No âmbito da consulta pública da proposta, que terminou no passado dia 16 de junho, a ZERO apresentou um parecer onde destaca progressos face à estratégia anterior, de 2020, mas identifica fragilidades que considera relevantes.
Segundo a associação, estas lacunas “poderão comprometer a ambição transformadora que Portugal precisa nesta área”, sublinhando a necessidade de reforçar a concretização prática das medidas propostas.
Para a ZERO, apesar de o documento apresentar uma evolução no discurso, ao incorporar a linguagem da transformação, continua a falhar na sua operacionalização.
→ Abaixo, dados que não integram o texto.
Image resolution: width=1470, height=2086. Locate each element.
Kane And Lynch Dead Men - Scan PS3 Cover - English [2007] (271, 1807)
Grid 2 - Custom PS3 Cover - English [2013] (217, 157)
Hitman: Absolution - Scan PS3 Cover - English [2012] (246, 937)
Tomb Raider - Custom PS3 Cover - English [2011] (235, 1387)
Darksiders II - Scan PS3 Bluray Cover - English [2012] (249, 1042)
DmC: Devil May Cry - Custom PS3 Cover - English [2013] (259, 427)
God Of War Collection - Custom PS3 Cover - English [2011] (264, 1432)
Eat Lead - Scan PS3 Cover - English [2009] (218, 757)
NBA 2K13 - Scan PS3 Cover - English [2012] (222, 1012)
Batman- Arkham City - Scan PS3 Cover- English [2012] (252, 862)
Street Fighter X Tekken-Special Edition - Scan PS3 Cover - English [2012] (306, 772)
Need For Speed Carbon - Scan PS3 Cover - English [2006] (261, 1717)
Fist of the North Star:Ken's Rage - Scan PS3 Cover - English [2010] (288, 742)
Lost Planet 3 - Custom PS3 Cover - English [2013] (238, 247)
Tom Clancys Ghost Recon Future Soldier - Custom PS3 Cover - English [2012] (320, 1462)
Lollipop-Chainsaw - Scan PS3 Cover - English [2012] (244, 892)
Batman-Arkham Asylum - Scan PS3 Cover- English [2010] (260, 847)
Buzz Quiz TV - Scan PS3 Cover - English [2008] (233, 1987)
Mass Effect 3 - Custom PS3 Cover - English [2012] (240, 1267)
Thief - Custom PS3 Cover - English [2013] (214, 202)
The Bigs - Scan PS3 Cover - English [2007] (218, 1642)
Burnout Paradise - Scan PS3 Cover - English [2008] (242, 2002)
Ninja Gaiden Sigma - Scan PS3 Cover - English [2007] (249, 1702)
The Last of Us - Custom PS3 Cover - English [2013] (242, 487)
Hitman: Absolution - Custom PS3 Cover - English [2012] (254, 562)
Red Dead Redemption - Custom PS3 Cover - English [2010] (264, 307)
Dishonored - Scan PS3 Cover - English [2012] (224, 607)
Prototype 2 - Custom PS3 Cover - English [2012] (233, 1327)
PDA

A associação considera que a estratégia é, em várias partes, “descritiva onde deveria ser prescritiva, genérica onde deveria ser específica e retórica onde deveria assumir compromissos institucionais claros”.
A organização ambiental defende, assim, que a versão final da estratégia deve colmatar estas insuficiências, garantindo maior clareza, compromisso e eficácia na implementação das políticas de educação ambiental em Portugal.